Task goal
An exact reprint of the data below is required, line for line.

Data supplied
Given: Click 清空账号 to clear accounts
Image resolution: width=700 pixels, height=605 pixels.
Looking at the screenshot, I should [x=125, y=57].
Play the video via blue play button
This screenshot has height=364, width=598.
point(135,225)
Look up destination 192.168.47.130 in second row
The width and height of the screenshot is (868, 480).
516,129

Exercise output
Given: Click 清空账号 to clear accounts
Image resolution: width=700 pixels, height=605 pixels.
Looking at the screenshot, I should [x=125, y=57].
Play the video via blue play button
This screenshot has height=364, width=598.
point(135,225)
Look up destination 192.168.47.130 in second row
The width and height of the screenshot is (868, 480).
516,129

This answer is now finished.